Durante meses, Mel Gibson construiu uma audiência para o seu filme o mostrando para públicos simpáticos ao cristianismo. Muitos convidados eram evangélicos e alguns eram católicos, mas a maioria era de teólogos ou conservadores sociais que compartilhavam a percepção de Gibson de que Hollywood odeia os cristãos. Muitos desses primeiros expectadores apareceram chamando o filme de uma experiência espiritual transcendente, e prometeram fazer com que o público pensasse isso também.

Porém, com a estréia nacional do longa-metragem na quarta-feira, uma nova onda de norte-americanos religiosos que foram excluídos das exibições promocionais estão agora tendo uma nova visão, e a julgar pelo grupo aqui, suas reações podem não ser tão uniformemente positivas. Aqueles ao redor da mesa aqui, que se reuniram a pedido do The New York Times, não fingiram falar em nome de todos os norte-americanos religiosos, mas eles representam um grupo que estudou o Evangelho, devotos em suas próprias fés e preocupados com o futuro de suas relações inter-religiosas.

O diálogo de mesa redonda também foi um precursor de eventos similares que estão prestes a acontecer em todo o país, todos provocados pela controvérsia sobre o filme. As oito pessoas que se reuniram para discutir o filme aqui tinham acabado de comparecer a uma exibição organizada pelo escritório de Chicago do Comitê Judaico Americano em colaboração com algumas igrejas. Cerca de metade dos membros da platéia eram judeus, e a outra metade, de cristãos.

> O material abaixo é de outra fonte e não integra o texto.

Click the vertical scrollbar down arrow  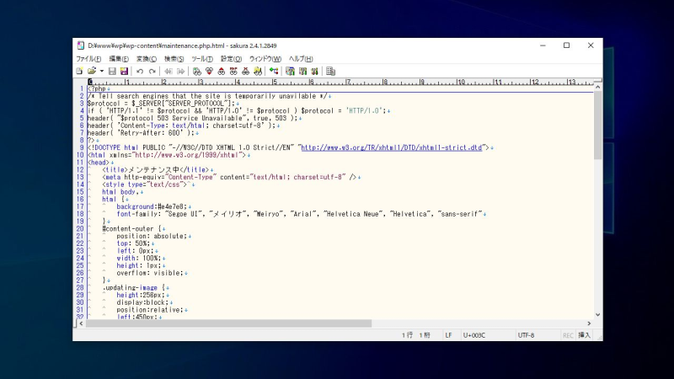(598, 315)
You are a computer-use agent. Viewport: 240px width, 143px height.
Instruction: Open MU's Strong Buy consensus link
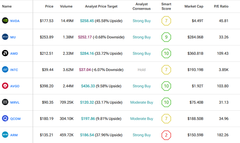pyautogui.click(x=142, y=37)
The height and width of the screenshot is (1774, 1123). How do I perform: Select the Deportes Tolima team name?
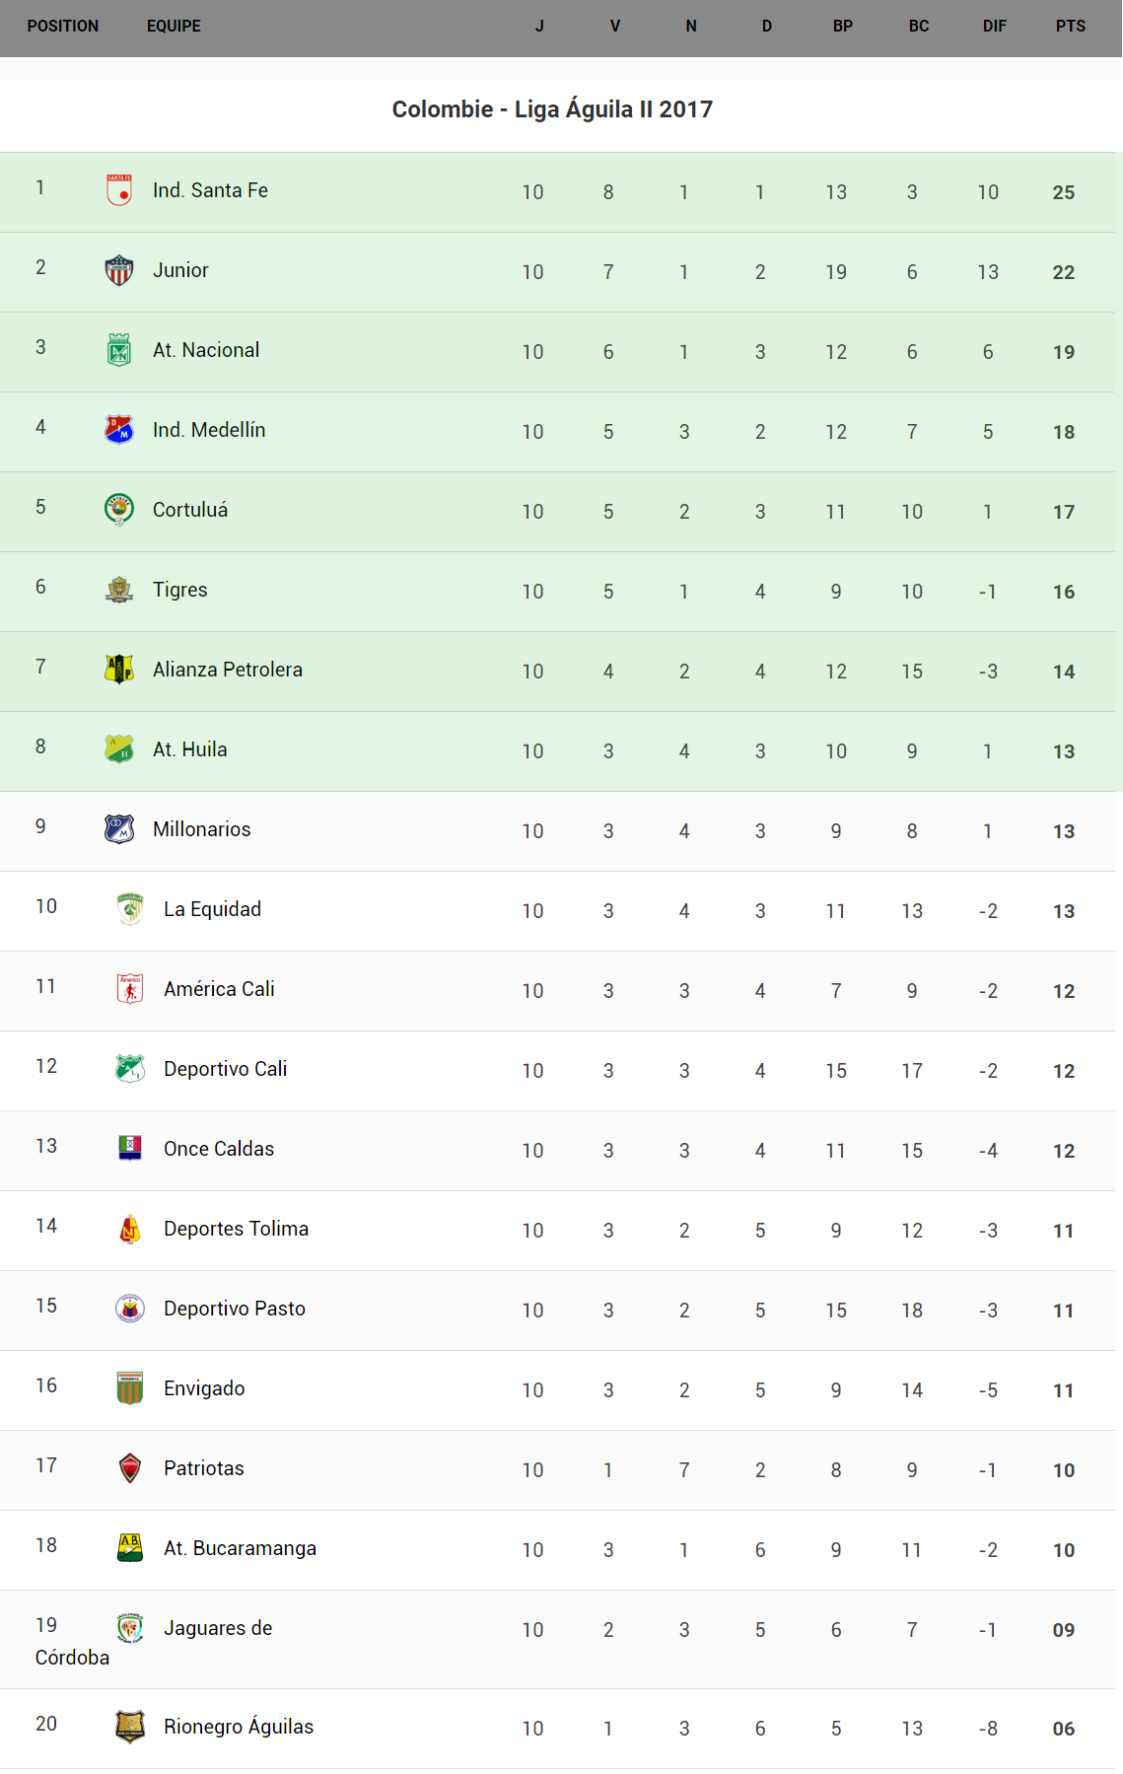[x=236, y=1229]
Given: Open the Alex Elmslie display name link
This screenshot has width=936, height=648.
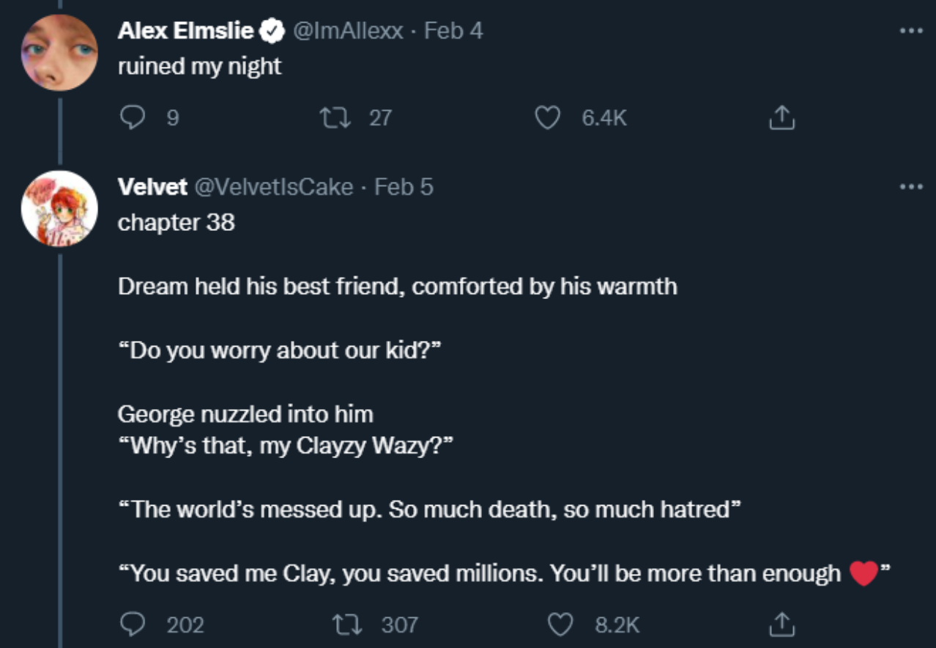Looking at the screenshot, I should click(x=185, y=31).
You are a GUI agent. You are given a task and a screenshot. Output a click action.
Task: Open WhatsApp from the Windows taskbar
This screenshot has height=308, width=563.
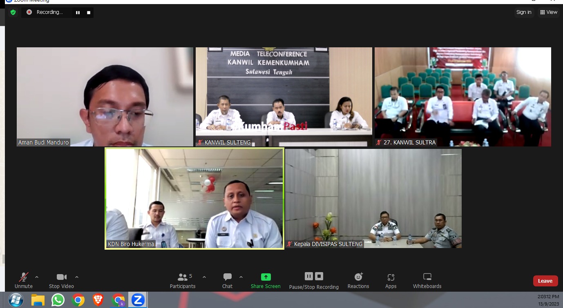pyautogui.click(x=58, y=300)
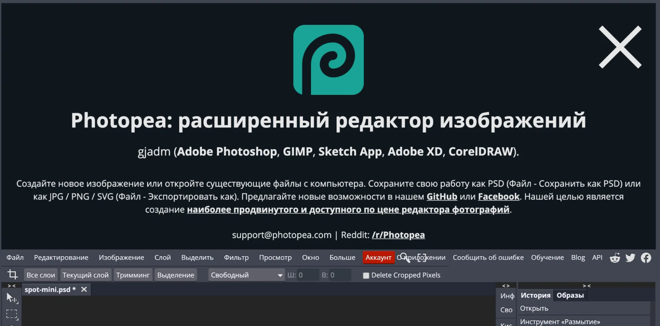660x326 pixels.
Task: Open the Свободный crop ratio dropdown
Action: pyautogui.click(x=246, y=275)
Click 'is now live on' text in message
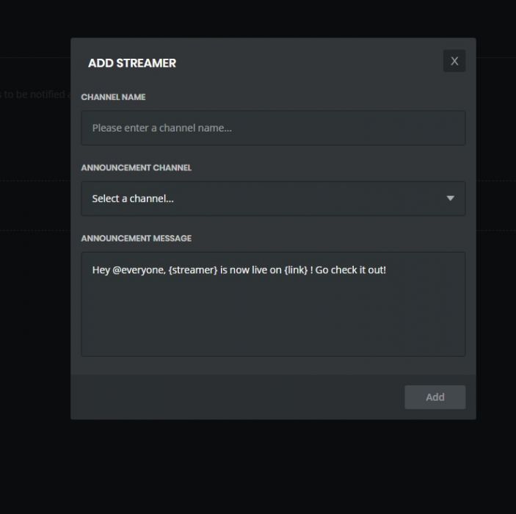The image size is (516, 514). tap(250, 270)
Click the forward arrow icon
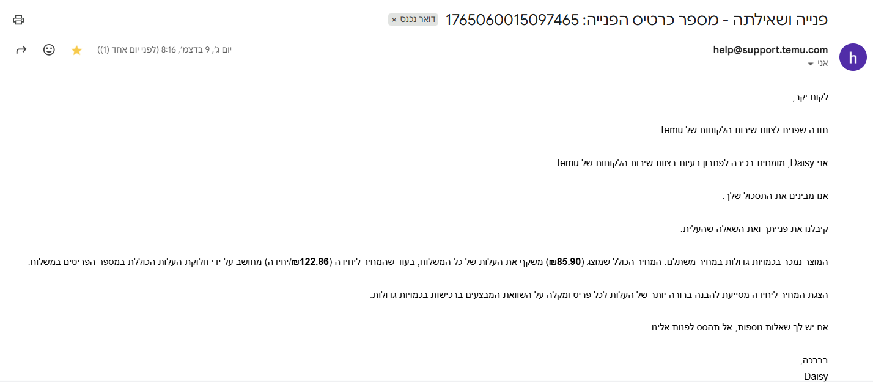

Diversos deles saíram durante a projeção. Uma, cristã, disse aos seus companheiros que ela não agüentava a violência.

Os líderes cristãos e judeus estão planejando diversos eventos com interfé para as próximas semanas, em igrejas, sinagogas e universidades. Eles estão usando o filme para reavaliar tópicos como a evidência histórica sobre a morte de Jesus, o papel da Paixão no ódio desenfreado dos judeus, e os ensinamentos do Vaticano da Igreja Católica que absolveu os judeus coletivamente da acusação de deicídio.

Após meses nos quais alguns importantes líderes judeus denunciaram o filme e rogaram que Gibson fizesse alterações, outros concluíram que a estratégia mais eficiente é usar o filme como uma ocasião para reafirmar o progresso nas relações entre fés durante os últimos 40 anos.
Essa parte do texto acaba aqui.